Louis gözlerini araladığında, arkasındaki bedenin kendisine sıkıca sarılmış olduğunu, yüzünü de boynuna gömdüğünü anlayarak huzurla gülümsedi. Eşiyle kendi taraflarında yattığı gecelerin sabahında böyle sıkı sıkıya sarılmış olarak uyanmak, ona huzur ve sevgiden başka ne verebilirdi?
Karnına dolanmış elleri tutup bir süre ayılmayı bekledikten sonra, yanağını onun saçlarına uyuşukça sürüyerek eşini uyandırmaya çalıştı.
Harry kıpırdadı, daha sıkı sarılıp onu kendine bastırdı ve uykulu uykulu, "Lou'm... Hı?... Tamam..." gibi mırıltılar bıraktı. Kıkırdadı. Rüyasında bile beni mi görüyor bu?

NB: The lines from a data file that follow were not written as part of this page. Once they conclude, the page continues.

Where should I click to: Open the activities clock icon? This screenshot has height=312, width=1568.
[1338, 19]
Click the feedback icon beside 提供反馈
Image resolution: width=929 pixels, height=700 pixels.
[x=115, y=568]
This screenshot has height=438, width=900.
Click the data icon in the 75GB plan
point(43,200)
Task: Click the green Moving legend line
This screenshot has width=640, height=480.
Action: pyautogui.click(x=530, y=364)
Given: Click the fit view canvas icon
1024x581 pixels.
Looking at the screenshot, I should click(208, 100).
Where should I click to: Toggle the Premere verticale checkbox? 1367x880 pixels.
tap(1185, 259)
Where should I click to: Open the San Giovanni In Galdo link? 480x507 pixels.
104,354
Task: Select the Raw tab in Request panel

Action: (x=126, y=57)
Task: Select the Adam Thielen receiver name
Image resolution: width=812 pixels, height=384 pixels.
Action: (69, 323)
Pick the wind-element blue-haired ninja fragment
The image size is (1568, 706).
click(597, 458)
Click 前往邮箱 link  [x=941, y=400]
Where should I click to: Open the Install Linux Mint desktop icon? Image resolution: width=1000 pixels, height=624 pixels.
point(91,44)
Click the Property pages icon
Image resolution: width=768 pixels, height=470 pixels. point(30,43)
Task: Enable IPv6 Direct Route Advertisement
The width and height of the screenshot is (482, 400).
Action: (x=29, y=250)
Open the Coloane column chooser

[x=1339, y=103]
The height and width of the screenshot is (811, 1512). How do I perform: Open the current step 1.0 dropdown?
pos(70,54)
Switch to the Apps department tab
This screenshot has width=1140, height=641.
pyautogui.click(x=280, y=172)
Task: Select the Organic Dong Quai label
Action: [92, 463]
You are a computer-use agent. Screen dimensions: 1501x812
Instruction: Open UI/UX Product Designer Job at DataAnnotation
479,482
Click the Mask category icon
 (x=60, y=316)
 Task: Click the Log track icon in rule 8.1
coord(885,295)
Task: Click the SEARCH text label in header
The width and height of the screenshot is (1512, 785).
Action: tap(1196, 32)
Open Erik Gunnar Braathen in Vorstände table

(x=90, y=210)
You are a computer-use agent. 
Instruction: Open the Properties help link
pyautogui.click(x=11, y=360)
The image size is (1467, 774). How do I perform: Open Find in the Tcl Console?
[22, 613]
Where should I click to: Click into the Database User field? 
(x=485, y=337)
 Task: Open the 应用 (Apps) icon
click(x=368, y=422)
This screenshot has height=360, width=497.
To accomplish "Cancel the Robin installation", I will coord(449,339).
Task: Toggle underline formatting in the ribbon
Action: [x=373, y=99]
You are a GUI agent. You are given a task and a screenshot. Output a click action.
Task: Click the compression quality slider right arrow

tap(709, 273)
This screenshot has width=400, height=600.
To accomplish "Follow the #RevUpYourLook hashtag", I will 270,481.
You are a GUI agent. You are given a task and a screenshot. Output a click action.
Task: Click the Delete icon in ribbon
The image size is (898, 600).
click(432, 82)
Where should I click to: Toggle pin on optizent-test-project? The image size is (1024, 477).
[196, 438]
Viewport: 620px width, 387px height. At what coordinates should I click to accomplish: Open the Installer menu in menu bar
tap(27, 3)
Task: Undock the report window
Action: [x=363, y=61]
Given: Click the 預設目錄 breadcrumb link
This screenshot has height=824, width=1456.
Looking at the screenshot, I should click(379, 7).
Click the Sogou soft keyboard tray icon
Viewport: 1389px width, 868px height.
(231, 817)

Kollarından ayrılıp çocukları kontrol etmek istiyordu ama bir milim bile kıpırdamadığı için o uyanmadan kolları arasından çıkamayacağını anlamıştı. "Harry'm... Uyansan mı artık?"
Bu kez Harry uyanmış, hafif çattığı kaşlarıyla gözlerini aralıyordu. Bir süre sesin kaynağını ölçer gibi etrafta gezinen gözleri, sonunda eşiyle karşılaştı ve mümkünmüş gibi onu daha da kendine bastırıp yanağına derin ve uykulu bir öpücük kondurdu. "Hım..."
"Kollarını hâlâ açmıyorsun..."
"Bırakmam seniii..." diye uykulu sesiyle nazlanırken, Louis'nin kıkırtısıyla uyuşuk bir tebessüm bıraktı. "Harryy... Çocukları merak ediyorum."
"Kocanı merak etsene be adam..." Çenesini öptü, oradan boynuna inip minik öpücüklerle eşinin tatlı ve kısık kahkahalarını duydu. "Hiç demiyorsun kocam beni özledi mi, ne hâlde diye."
"Abartıyorsun gerçekten," diye söylenirken, bir yandan eşinin öpücükleri ve dokunuşlarıyla memnun gülüşler bırakıyordu.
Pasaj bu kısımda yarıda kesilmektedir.